NEW YORK – Bio-Rad has commercially launched its single-cell chromatin profiling assay, which is based on transposase accessible chromatin by sequencing (ATAC-seq) technology, and has demonstrated its utility in a collaboration with researchers at the Broad Institute and elsewhere.

The launch follows Bio-Rad's announcement of the assay last year, when the company said that it was making it available to early-access users. The SureCell ATAC-Seq library prep kit runs on Bio-Rad's droplet-based ddSeq Single-Cell Isolator instrument and comes with an analysis toolkit.

The commercial availability of the assay coincides with a new paper published by Bio-Rad in Nature Biotechnology this week in collaboration with ATAC-seq pioneer Jason Buenrostro, a professor at Harvard University, and others. The paper describes some of the platform's technical specifications and shows off product refinements and avenues of research made possible by looking at open chromatin.

"Having peer-reviewed technology is of critical importance to the adoption and advancement of science," Buenrostro said. "In that way, this is a big milestone."

According to the paper, the Bio-Rad platform provides 100,000 nuclear reads per cell and a cell capture efficiency between 65 to 90 percent. The paper showed a transcription start site (TSS) enrichment value of 30.

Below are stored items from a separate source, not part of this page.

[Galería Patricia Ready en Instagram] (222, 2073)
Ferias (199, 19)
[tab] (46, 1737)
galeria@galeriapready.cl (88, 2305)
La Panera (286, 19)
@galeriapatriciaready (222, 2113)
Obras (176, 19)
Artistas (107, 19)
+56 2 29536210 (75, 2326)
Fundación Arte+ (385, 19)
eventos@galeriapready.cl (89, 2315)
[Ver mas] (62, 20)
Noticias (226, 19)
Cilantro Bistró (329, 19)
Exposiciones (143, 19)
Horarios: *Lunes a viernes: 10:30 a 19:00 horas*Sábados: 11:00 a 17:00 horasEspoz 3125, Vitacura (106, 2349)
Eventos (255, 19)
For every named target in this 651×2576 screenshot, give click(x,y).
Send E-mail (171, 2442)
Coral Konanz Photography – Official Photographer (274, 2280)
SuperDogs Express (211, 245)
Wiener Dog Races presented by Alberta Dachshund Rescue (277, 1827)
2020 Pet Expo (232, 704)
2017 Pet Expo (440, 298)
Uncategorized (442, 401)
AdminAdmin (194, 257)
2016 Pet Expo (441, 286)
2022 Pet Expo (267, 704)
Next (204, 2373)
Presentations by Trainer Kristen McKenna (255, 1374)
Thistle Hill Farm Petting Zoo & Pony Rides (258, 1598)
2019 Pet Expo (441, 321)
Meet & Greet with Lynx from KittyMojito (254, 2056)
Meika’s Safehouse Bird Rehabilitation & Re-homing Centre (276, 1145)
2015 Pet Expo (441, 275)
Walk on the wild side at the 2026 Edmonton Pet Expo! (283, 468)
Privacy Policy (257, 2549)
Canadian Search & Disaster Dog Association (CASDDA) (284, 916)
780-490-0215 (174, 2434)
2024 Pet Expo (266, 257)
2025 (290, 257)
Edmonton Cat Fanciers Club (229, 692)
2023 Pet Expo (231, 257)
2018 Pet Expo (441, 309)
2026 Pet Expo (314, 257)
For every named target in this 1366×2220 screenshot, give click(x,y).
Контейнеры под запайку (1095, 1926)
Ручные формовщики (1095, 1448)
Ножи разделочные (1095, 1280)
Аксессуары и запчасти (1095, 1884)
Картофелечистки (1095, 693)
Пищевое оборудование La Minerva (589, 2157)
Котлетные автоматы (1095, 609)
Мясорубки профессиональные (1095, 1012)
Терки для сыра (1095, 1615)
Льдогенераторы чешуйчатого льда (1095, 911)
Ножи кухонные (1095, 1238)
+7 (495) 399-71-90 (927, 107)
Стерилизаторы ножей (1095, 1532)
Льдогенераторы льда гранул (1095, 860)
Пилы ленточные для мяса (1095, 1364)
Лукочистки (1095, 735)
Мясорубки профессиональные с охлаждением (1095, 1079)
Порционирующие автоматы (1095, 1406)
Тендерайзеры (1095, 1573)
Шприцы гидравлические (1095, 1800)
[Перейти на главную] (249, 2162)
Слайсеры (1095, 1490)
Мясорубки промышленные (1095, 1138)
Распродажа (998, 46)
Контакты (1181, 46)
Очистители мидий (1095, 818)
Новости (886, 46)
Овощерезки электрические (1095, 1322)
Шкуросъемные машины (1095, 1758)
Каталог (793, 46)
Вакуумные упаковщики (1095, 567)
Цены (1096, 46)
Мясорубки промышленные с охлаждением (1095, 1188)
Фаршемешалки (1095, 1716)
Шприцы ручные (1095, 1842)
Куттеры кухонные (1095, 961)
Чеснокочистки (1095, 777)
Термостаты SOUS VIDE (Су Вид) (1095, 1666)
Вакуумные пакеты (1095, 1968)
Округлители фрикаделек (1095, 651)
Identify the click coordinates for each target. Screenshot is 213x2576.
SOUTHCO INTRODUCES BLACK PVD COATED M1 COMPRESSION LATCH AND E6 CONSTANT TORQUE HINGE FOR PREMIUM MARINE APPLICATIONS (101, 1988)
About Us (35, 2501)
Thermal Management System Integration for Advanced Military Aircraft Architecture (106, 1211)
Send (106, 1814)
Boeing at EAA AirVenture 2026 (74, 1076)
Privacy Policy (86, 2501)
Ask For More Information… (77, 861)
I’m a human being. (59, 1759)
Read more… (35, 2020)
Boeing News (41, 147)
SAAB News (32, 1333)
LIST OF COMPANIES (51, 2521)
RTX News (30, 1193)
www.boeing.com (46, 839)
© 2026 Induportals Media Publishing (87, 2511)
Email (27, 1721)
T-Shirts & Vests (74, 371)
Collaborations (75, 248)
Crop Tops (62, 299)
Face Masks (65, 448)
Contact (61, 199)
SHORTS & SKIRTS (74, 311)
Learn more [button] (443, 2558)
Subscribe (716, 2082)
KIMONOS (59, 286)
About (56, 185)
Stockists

Bio-Rad said its platform can analyze 5,000 cells per sample, or 20,000 cells per experiment, but Buenrostro noted that the system could be pushed even harder. "We developed a new approach to get more throughput that is not part of the standard product," he said. By using a barcoded transposase, for example, his team was able to get approximately 10 times more cells per experiment than the off-the-shelf assay.

"The paper by Buenrostro and colleagues highlights the rapid progress in scaling up single-cell epigenomics," Stanford University Professor Howard Chang said in an email. Chang's lab is collaborating with 10x Genomics on a study to highlight that firm's ATAC-seq assay. "The authors combine two powerful technologies: droplet-based microfluidics and combinatorial indexing. The data are very high quality and I think this would open the door for many applications.”

Carolyn Reifsnyder, director of global marketing at Bio-Rad's digital biology group, added that Bio-Rad has developed novel bead overloading and sequence deconvoluting technology that enabled the high end of the cell capture efficiency range, and has filed for patents on the biochemistry and bioinformatics of that. "We've got our dropletsworking a lot harder," she said.

The ATAC-seq method, developed by Buenrostro while he was a graduate student at Stanford University, together with Stanford professors Howard Chang and William Greenleaf, measures open chromatin using a Tn5 transposase enzyme that inserts sequencing adapters into accessible regions of the genome. The single-cell implementation of this technique uses PCR to amply DNA from cells with barcoded primers prior to next-generation sequencing and analysis.

Early on, Buenrostro used Fluidigm's C1 platform for single-cell ATAC-seq experiments. But recently, Bio-Rad and 10x Genomics have both developed platforms offering much higher throughput, from hundred to tens of thousands of cells per experiment. These firms have also developed end-to-end analysis pipelines producing biologically interpretable data and visualizations. The 10x Genomics offering has been available since October 2018, while Bio-Rad made its assay available as part of an early-access program last September.

And while Bio-Rad's showcase study came out first, 10x Genomics is not far behind. Chang said his lab collaborated with the firm on a similar a paper, which is currently in press. They posted it  as a BioRxiv preprint April 18 — the same day that the Bio-Rad collaborators posted their preprint.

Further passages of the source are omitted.